The findings within the AD continuum largely agree with several individual cohort studies. They also agree with cross-sectional correlates between end-of-life MMSE and neuropathological staging of neurofibrillary tangles and Aβ plaques (for review, see Nelson et al., 2012). The subgroup analyses provide additional needed information about the rate of MMSE decline in various stages of AD and, importantly, how different levels of tau pathology and structural brain changes affect the rate of MMSE decline within these stages.
These results highlight how the magnitude of amyloid burden alone is a less-potent predictor of future MMSE decline in various stages of AD than are measures of tau and neurodegeneration. This type of characterization could be highly useful for clinical trial planning to better understand the expected cognitive course for individuals based on their baseline biomarker, demographic, and clinical profiles.
As the authors acknowledge, even when pooling biomarker data across multiple cohorts from around the world, there is still a lack of diversity in these samples. Diversity is greatly needed to understand to what extent these findings are representative. To this point, the paper mentions this was a mostly white, non-Hispanic sample.
Also of note, the proportion of change in MMSE variance related to tau PET and MRI differed between the main study sample and the Biofinder cohort in the A+ dementia group such that MRI explained more variance in the main study sample and tau PET explained more variance in the Biofinder sample. While there are several reasons that might explain this difference in outcomes between the two samples, these were not investigated in the current work. It will be interesting to see in future work whether these differences were driven by technical reasons (e.g., tau/amyloid tracer selection, differences in structural imaging protocols, etc.) and/or heterogeneity within the A+ dementia group between samples/studies.
Perhaps a more subtle finding was how the association between MMSE change and tau PET differed slightly between brain regions across the different disease stages. This provides some additional evidence that different tau PET spatial profiles might have more/less prognostic value in different stages of Alzheimer’s disease. This might also be relevant in the context of the age findings, where steeper MMSE decline was observed in older rather than younger participants. More in-depth analyses investigating the magnitude and spatial extent of tau PET in the context of age may have additional value when considering implementation in the clinical setting.

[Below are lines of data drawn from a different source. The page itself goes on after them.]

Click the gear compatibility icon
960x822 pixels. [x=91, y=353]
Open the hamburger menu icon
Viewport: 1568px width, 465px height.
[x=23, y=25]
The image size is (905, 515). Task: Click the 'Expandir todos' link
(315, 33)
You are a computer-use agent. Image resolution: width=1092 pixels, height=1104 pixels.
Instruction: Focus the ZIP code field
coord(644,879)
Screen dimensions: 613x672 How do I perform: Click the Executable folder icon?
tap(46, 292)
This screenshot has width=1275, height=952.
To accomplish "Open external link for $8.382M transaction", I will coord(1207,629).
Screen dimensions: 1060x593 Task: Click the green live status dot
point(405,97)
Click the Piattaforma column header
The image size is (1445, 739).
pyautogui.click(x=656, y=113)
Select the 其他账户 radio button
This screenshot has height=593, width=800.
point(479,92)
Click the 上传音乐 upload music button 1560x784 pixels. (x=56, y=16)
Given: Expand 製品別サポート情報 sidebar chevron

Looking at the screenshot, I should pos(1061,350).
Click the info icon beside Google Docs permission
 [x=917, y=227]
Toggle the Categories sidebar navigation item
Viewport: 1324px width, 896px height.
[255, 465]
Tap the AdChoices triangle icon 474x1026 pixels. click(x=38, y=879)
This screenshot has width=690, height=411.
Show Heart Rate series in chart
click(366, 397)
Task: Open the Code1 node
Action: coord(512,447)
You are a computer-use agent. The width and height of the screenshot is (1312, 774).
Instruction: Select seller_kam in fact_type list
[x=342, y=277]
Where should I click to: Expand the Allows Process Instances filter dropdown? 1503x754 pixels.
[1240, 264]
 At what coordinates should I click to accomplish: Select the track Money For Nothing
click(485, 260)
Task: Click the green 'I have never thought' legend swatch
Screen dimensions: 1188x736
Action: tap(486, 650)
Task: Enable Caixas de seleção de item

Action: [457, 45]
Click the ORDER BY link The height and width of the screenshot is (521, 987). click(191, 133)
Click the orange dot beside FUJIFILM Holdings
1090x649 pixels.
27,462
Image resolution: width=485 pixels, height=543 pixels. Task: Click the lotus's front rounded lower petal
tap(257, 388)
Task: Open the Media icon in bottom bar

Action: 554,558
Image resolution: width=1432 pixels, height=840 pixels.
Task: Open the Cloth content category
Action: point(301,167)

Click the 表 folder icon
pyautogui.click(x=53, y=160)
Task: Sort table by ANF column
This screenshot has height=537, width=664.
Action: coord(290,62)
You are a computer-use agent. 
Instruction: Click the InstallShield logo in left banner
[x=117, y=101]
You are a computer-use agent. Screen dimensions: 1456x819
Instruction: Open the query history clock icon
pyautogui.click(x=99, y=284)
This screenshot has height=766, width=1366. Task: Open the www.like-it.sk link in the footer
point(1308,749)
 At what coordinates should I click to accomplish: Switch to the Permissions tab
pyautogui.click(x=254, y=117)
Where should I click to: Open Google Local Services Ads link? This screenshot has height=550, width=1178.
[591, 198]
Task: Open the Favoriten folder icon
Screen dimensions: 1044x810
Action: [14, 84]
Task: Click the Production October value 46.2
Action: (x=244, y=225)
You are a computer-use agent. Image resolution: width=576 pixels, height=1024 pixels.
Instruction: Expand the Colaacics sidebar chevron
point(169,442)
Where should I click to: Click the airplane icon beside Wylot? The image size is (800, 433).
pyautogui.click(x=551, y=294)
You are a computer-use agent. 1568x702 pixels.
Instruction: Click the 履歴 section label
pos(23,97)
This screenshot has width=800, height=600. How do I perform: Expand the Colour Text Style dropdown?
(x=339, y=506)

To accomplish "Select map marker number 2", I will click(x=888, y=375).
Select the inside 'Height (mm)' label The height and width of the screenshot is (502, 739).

Lastly, this study effectively demonstrates how a biomarker panel that includes amyloid, tau, and structural brain changes has utility for predicting future cognitive decline. It is important to acknowledge that this workup is costly, and that this cost is likely prohibitive for many patients. As the authors comment, to what extent these results will translate to blood plasma biomarkers is currently unknown and actively being investigated. As these results become available, it will be important to consider the trade-offs between affordability, access, and prediction accuracy for various biomarker modalities.
References:
Nelson PT, Alafuzoff I, Bigio EH, Bouras C, Braak H, Cairns NJ, Castellani RJ, Crain BJ, Davies P, Del Tredici K, Duyckaerts C, Frosch MP, Haroutunian V, Hof PR, Hulette CM, Hyman BT, Iwatsubo T, Jellinger KA, Jicha GA, Kövari E, Kukull WA, Leverenz JB, Love S, Mackenzie IR, Mann DM, Masliah E, McKee AC, Montine TJ, Morris JC, Schneider JA, Sonnen JA, Thal DR, Trojanowski JQ, Troncoso JC, Wisniewski T, Woltjer RL, Beach TG. Correlation of Alzheimer disease neuropathologic changes with cognitive status: a review of the literature. J Neuropathol Exp Neurol. 2012 May;71(5):362-81. PubMed.